Question: A 49-yearold man with a history of type II diabetes mellitus and hypertension complained of chest pain, odynophagia, and dysphagia since 2 weeks. The patient suffered sudden chest pain 2 weeks ago. He had visited another hospital and underwent CT, which revealed focal fluid accumulation in the submucosal layer of the upper third of the esophagus (Figure A, black arrow) and air leakage into the mediastinum (Figure A, white arrow). A barium esophagogram performed on day 2 of hospitalization was negative (Figure B).
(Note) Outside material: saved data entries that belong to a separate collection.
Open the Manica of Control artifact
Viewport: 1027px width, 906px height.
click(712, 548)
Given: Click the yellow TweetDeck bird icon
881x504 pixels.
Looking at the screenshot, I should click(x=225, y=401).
He received nothing by mouth, intravenous fluid hydration, and antibiotics. He was referred to our institution because of no improvement in the chest pain. The chest pain worsened on day 2 of hospitalization. An emergency chest CT and reconstruction revealed extensive air dissection in the submucosal layer around the circumference of the esophageal lumen, which extended along the esophageal length with fluid accumulation (Figure C, D, black arrow) and extraesophageal air and fluid leakage (Figure C, D, white arrow). In addition, the patient developed high fever with severe odynophagia and dysphagia. A laboratory examination revealed a white blood cell count of 9.2 g/dL with segment 73% and elevated C-reaction protein levels of 11.52 mg/dL. Thus, emergency chest surgery was advised and performed. What is the diagnosis?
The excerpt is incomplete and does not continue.